I no-contacted her for a bit and then after a couple years, I ran into her. She cried; I took her back. Then COVID and BlackLives happened and she showed her indifference again; I tried to talk about it with her, and she dumped me for being “untrustworthy” because I’d told her and other people how shitty it felt to have a best friend not call you during COVID / not reach out after George Floyd was murdered.

I’ve since come to think that all along, she knew exactly how easy I was to keep feeding crumbs, and that her being friends with me once she got into a certain social circle and professional life was, to her, “being generous.” Basically she groomed me to be her flying monkey.

It has been such a weird mindfuck to process the kind tone in her voice and sparkly-eyed gaze of fondness, and remember the brilliant conversations we’d have, and integrate that with her sucking. She would often kind of use me to feel better about how she left her marriage: “Sometimes I think God is punishing me for leaving Chump.” The punishment? She had a sensitive child who cried a lot and required a lot of kindly, sparkly-eyed love in order to perform in the way she could be proud of.

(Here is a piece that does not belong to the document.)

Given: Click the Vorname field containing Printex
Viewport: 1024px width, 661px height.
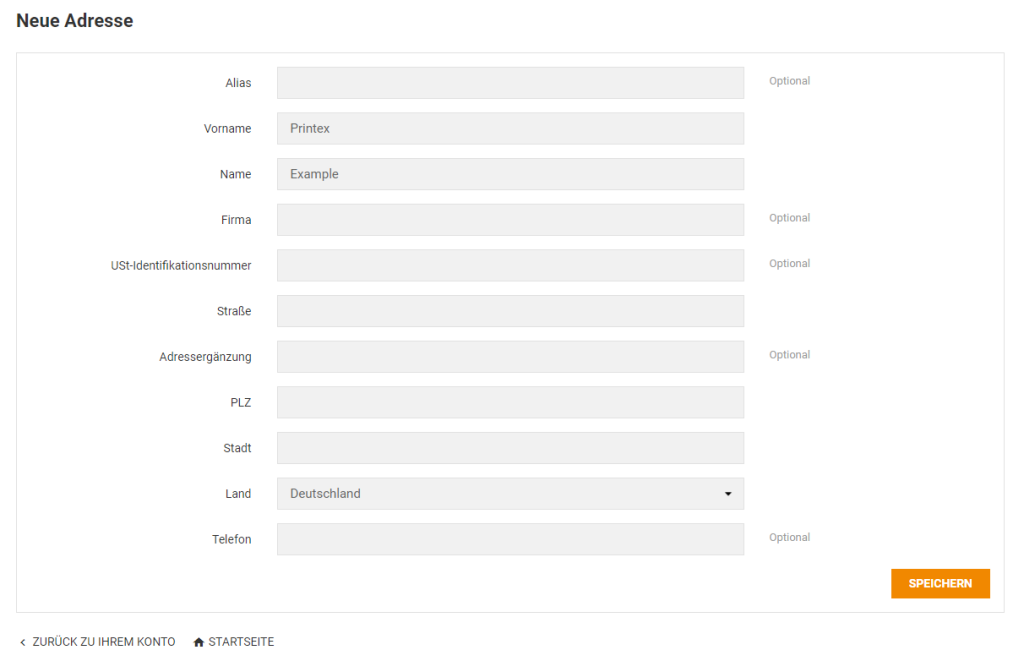Looking at the screenshot, I should pos(510,129).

Really appreciate this post!

Karen Shinskie
Karen Shinskie
1 year ago

I’m gratified to learn of someone outside the cheater/chump relationship who shows the moral courage to call out the cheater. When I learned that my husband of 12 years had been cheating on me for most of our marriage (multiple women, never wearing a condom), I was really stunned by how many people reflexively stated that they needed to remain “neutral.” It seems that many people don’t see the difference between divorce (where the neutrality of friends and family might be appropriate) and cheating. If my husband had been honest about his desires/feelings and left our marriage, I would totally understand people supporting both of us. But instead, he lied to me, diverted our family’s money, put my health and safety at risk for years, gaslighted me when I suspected something wasn’t right, and then exploded with rage and resentment when I confronted him about his deceit. He didn’t leave our marriage because he was getting a lot of out of it that he wanted, and he knew I wouldn’t agree to the arrangement that he wanted. So, he just took it without my consent. He engaged in deliberate fraud and psychological and emotional abuse. He stole from me. And every friend or family member of his who knew what he was doing, either while it was happening or after, and who remained “neutral” about that behavior, truly brought themselves down to his level. Good for the people who stand up for what is right, even when it is uncomfortable. I’m so grateful for them, however rare they are.